■ WHAT THE EXERCISE ASKS ■
Provide nothing except how many lines of the data contain the word "agent".

■ PROVIDED INFORMATION ■
★ ★ ★ ★ ★

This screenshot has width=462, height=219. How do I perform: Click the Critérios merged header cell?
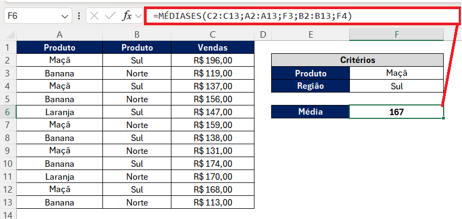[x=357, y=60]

★ ★ ★ ★ ★

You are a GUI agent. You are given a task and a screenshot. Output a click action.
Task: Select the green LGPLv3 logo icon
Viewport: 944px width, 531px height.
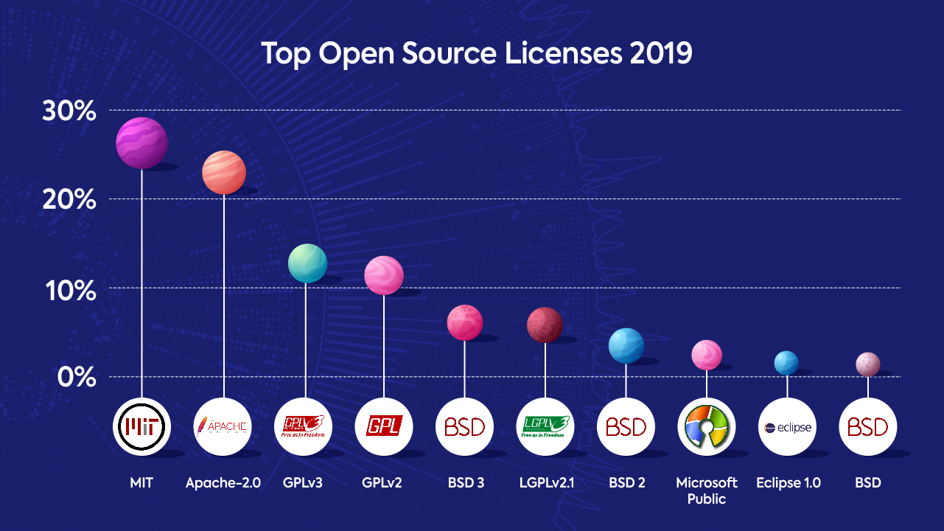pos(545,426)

★ ★ ★ ★ ★

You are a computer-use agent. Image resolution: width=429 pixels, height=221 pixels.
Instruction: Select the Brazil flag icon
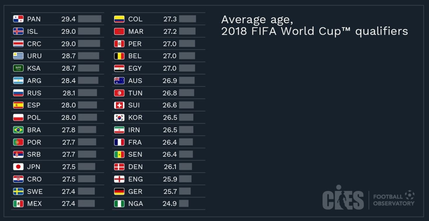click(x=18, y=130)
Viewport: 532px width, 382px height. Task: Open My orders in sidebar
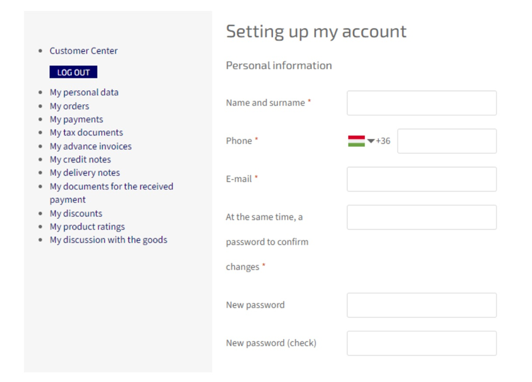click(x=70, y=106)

★ ★ ★ ★ ★

■ SOLUTION FOR THIS EXERCISE ■
2